Final answer:
Authors include taboo and repulsive concepts in literature and other forms of media to challenge audiences and provoke critical thinking regarding societal issues. These shock factors encourage the re-examination of preconceived notions and personal growth by exploring critical issues like gender, race, and class. Engaging with these concepts ensures that texts embrace complexity and resist perpetuating stereotypes, resulting in more profound and impactful works.
Step-by-step explanation:
Theatre and literature often engage with taboo and repulsive concepts such as sexual assault, graphic violence, and intense philosophical debates to challenge audiences and encourage them to consider perspectives outside the dominant narrative. By confronting these issues directly, authors can create a discomfort that provokes critical thinking and societal reflection. This might be true also in more abstract fields, such as Philosophy, where the engagement with challenging and unsettling ideas can lead to a fundamental shift in one's pattern of thought or belief system. Similarly, in the field of Physics, concepts like the general theory of relativity can radically change one's perception of the universe.
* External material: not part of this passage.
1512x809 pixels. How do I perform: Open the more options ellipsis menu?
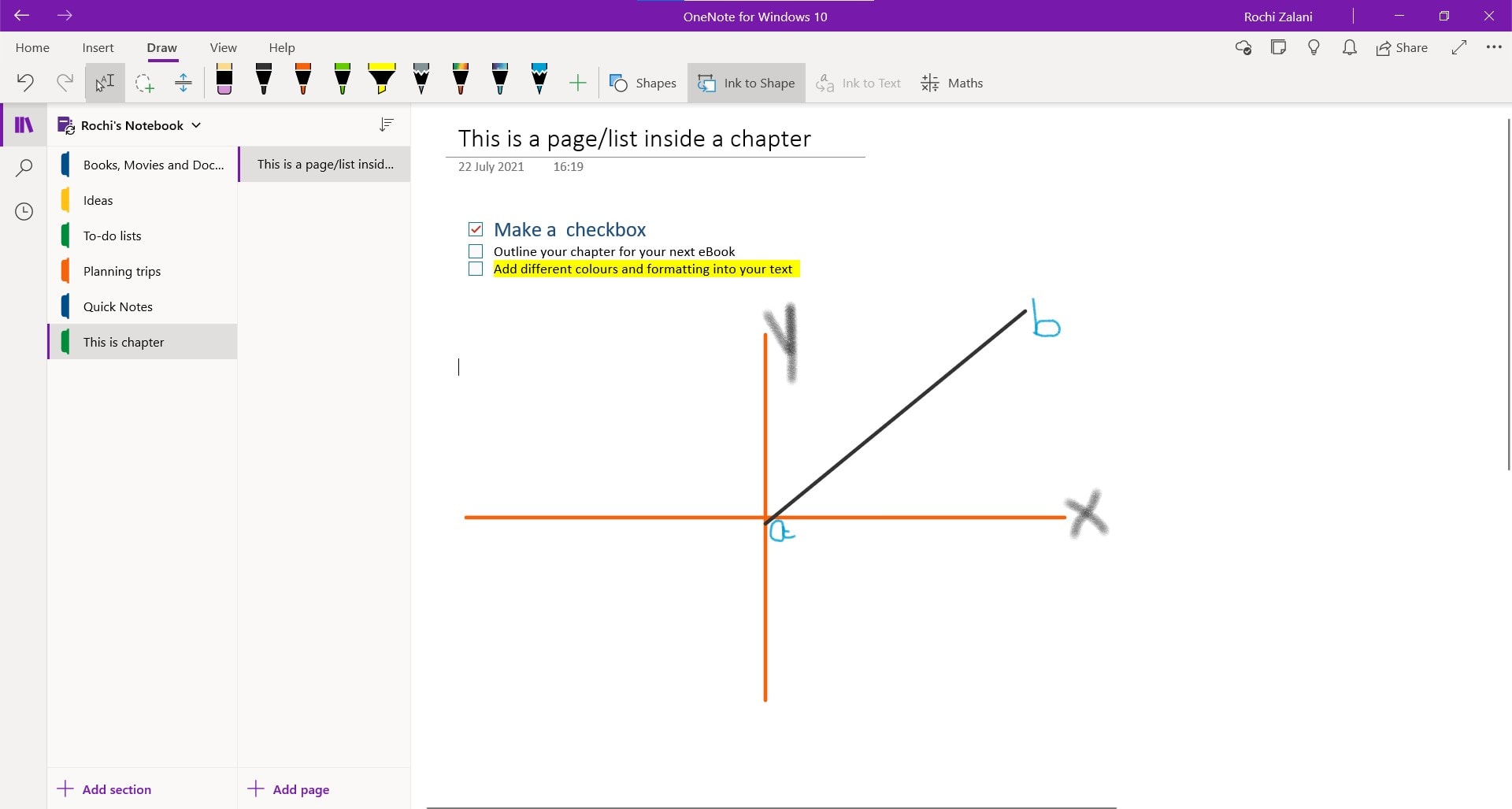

When presenting these topics, it's crucial for the author or presenter to acknowledge their potential impact on the audience and to handle them in such a way as to encourage, rather than alienate, the audience's engagement with the material. It's the shock factor essay that forces the audience to confront uncomfortable truths and encourages them to re-examine their preconceived notions about critical societal issues such as gender, race, or class. This re-examination leads not just to broader cultural understanding but often contributes to the personal growth of individuals as they challenge their own worldviews.
Involving the reader or the audience in a personal manner means grappling with basic questions and issues that shake the common ground between authors and audience. Works of literature and other forms of cultural production intentionally aim to meet or challenge conventional expectations in rhetorically effective ways, which may be both enlightening and disorienting for those experiencing it.